To be honest, my husband and I looked at these two strange looking root veggies and blanked. Happily, I had noticed an email from Plan B Organics (our CSA) in my inbox earlier that day and I quickly looked it up. (Phew.)

That’s actually one of the things that I like about doing the CSA (Community Supported/Shared Agriculture): you are forced to try new things. I would likely never go out and buy celeriac at the market or grocery store, and I never would have tried tomatillos (Plan B introduced me to the wonderful world of salsa verde!), nor the variety of dark green leafy (the healthiest thing out there for you!) veggies (collards, chard, kale, baby bok choy, etc), green garlic (pesto!), and I know I wouldn’t have bothered to make pumpkin pie from scratch.

So tonight I looked up celery root on the Williams-Sonoma recipe site and came up with a good looking salad for which we had the ingredients. It was pretty good (we added apple) but could be better (no cream? more mustard?). But I still have one left, so I’m still looking for ideas. If you’re curious, here are a couple of sites that talk about celeriac:

I love the intro to this epicurious.com article: “Also called celery root, this knobby, bulbous root vegetable will not win any awards for beauty. Perhaps that’s why, year after year, it languishes on supermarket shelves, another worthy but underappreciated vegetable.”

And there are some tips and related recipes on the Williams-Sonoma site: “Celery root tastes similar to common celery but has a more pronounced nutty, earthy flavor and a softer, denser texture. Boil it as you would a potato, then mash; add it to stews or soups; or chop or shred it raw and add it to salads.”

I’m not sure what we’ll do with the next one, but raw and julienned, it was delicious.

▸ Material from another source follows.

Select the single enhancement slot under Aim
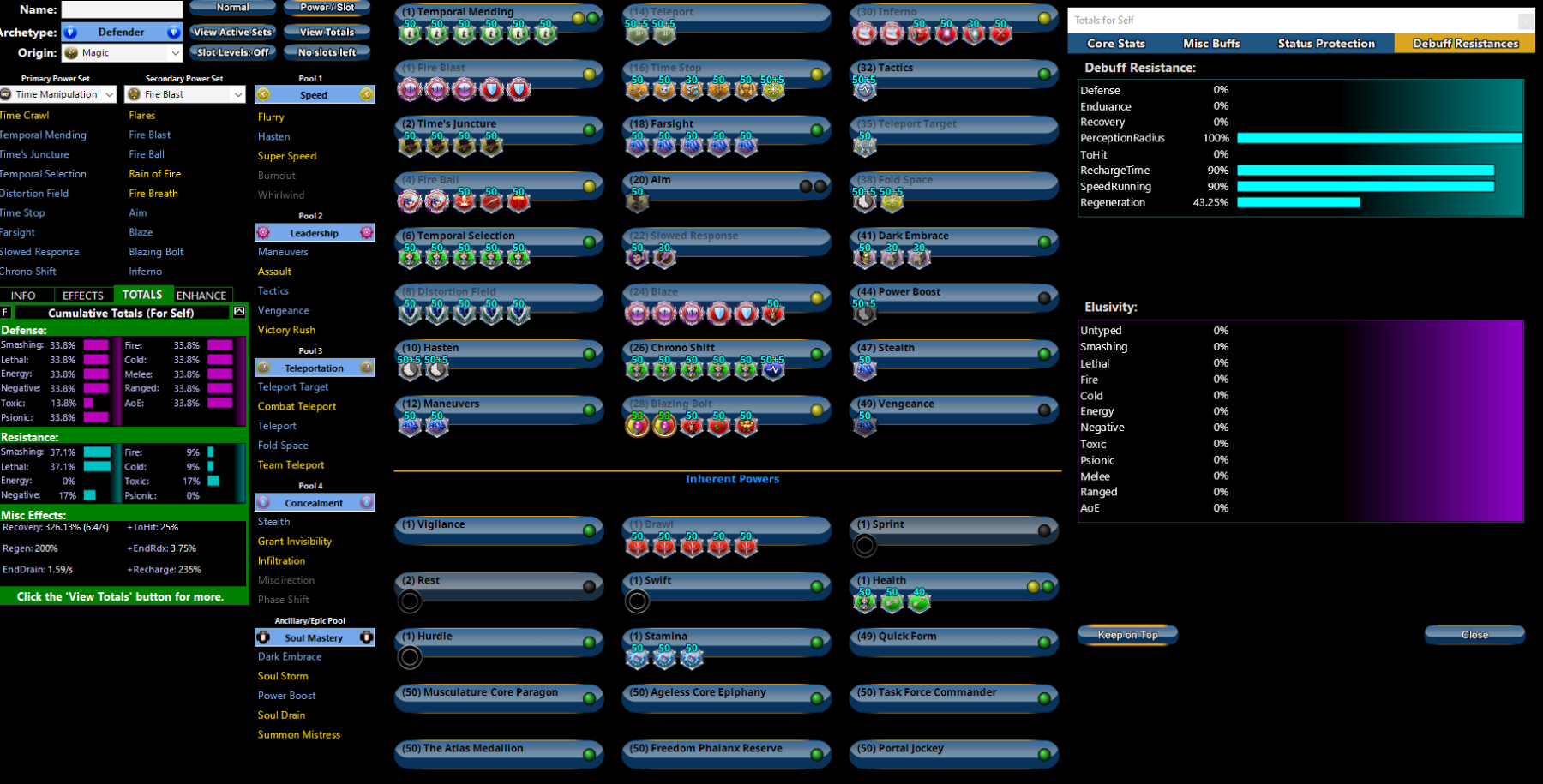 (x=637, y=201)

Speaking of seasonal recipes, I’ve done a couple with links to some of our favourite soups (roasted squash with apple and brie and indian carrot) and wrote a bit about making stock. What I forgot to mention was a tip that I got from a chef at a fun Calphalon cooking course (a friend’s husband couldn’t make it so she took me!) a couple of years ago. He said chefs are notoriously cheap, and he likes to save bits that usually get composted for soup stock. He keeps them in a container in the freezer until it’s time to make stock and then dumps them in. So I’ve been doing it ever since. It helps to make stock from scratch quick and easy and flavourful. (I never seemed to have all of the ingredients on hand when I was making stock but now I do since I collect them over a month or two.) I have a large bowl with a lid in the freezer with fresh parsley stalks, clean onion ends and skins, carrot bits, unused bits of celery (especially leaves), and mushroom stems. Then when we roast a chicken or I run out of stock (I freeze it in 2 cup amounts, either in freezable jars or ziploc bags) and make up some veggie stock I can just add a few extra veggies, roast them for half an hour or so and make delicious stock.